Er fand den Hinweis nicht.
»Das Bodenfahrzeug der STARDUST ist präpariert«, sagte Mercant. »Homeland Security hat einen nuklearen Sprengsatz in dem Fahrzeug untergebracht. Er kann durch einen Funkimpuls gezündet werden. Bleibt der Funkimpuls aus, bringt ein Zeitzünder den Sprengsatz zur Explosion.«
Pounder wollte widersprechen, aber er fand keine Worte. Er dachte an die vergangenen Wochen, die plötzliche Bereitschaft, mit der man ihn in Washington empfangen hatte. Die Regierung hatte ihm beinahe unbegrenzte Mittel zur Verfügung gestellt, um die STARDUST auf den Weg zu bringen. Minister und Beamte, die ihn seit Jahren ignorierten, hatten sich Zeit für ihn genommen, ihn hofiert und …
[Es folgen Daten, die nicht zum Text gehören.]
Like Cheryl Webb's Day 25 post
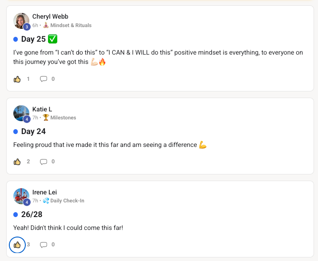This screenshot has width=318, height=261. click(17, 79)

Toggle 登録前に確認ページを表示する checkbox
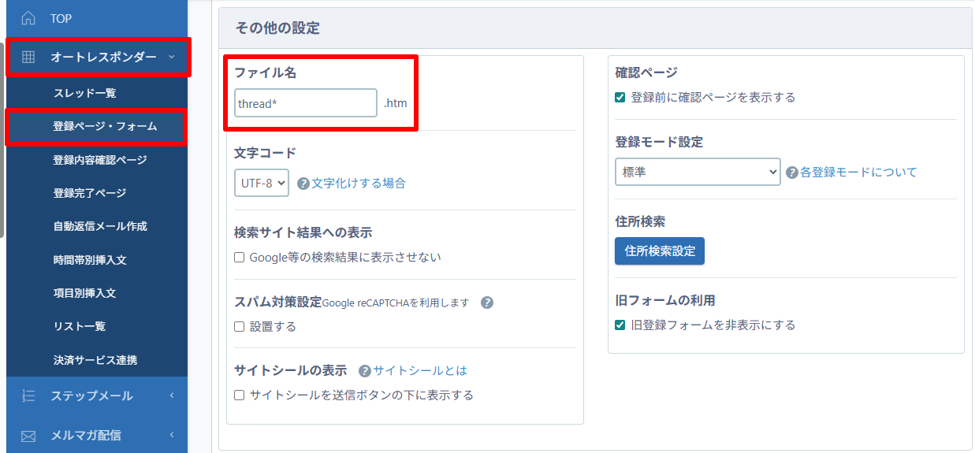[x=620, y=98]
Mercant sagte die Wahrheit. Der Sprengsatz existierte.
»Was können wir tun?«, fragte Pounder.
»Sie müssen Ihre Mannschaft warnen, Pounder. Ohne dass ein Außenstehender Verdacht schöpft. Sie sind ein alter Fuchs, Sie können mir nicht erzählen, dass Sie das nicht hinbekämen. Ich wette, Sie haben einen geheimen Kode mit Rhodan vereinbart. Warnen Sie ihn!«
Pounder sah auf die Uhr. In kurzer Zeit würde die STARDUST in die Umlaufbahn einschwenken, die sie über die erdabgewandte Seite des Mondes führen würde. Im Schatten des Mondes würde keine Kommunikation möglich sein. Er musste sich beeilen.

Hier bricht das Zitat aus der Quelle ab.